WHAT IS NEEDED >> Rewrite the entries below with every "screenshot" changed to "image" and everything else left as it is. Leave the pictures out of your answer.

STORED ROWS >>

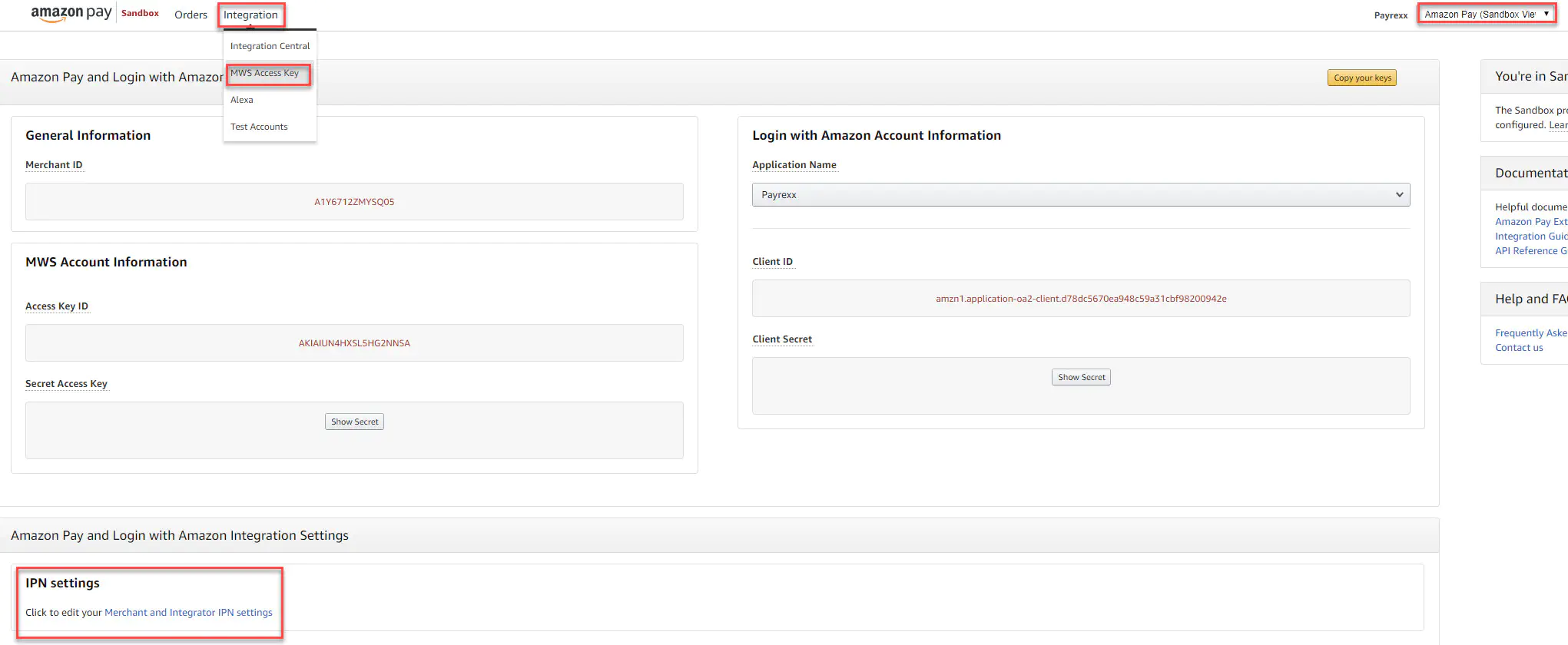This screenshot has height=645, width=1568.
Task: Open the Integration Guide documentation link
Action: (x=1530, y=237)
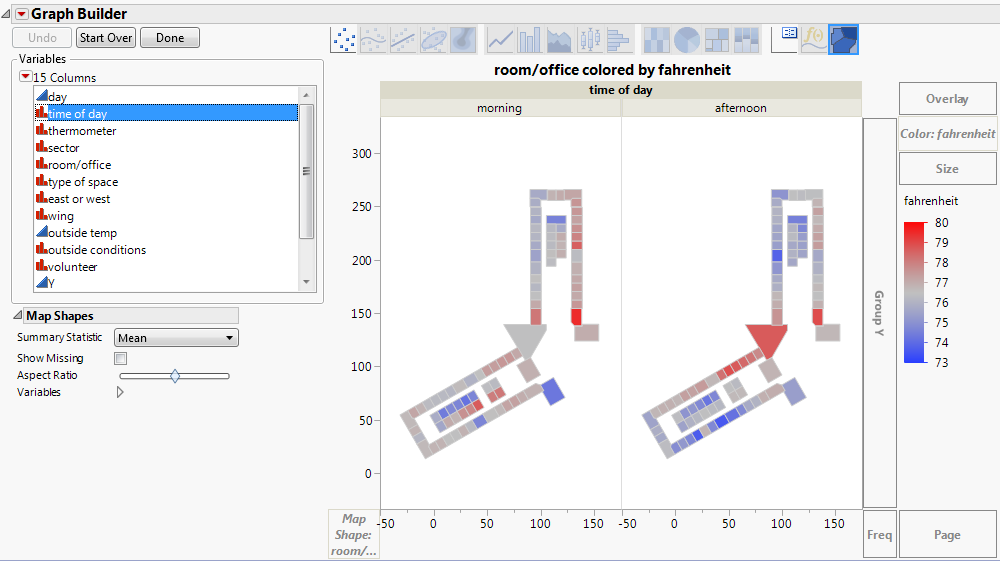This screenshot has height=561, width=1000.
Task: Select the Box Plot element icon
Action: click(590, 39)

THE RESPONSE >>
This image has height=645, width=1568.
Task: Open the Integration Guide documentation link
Action: (x=1530, y=237)
This image has height=561, width=1000.
Task: Select the Box Plot element icon
Action: click(590, 39)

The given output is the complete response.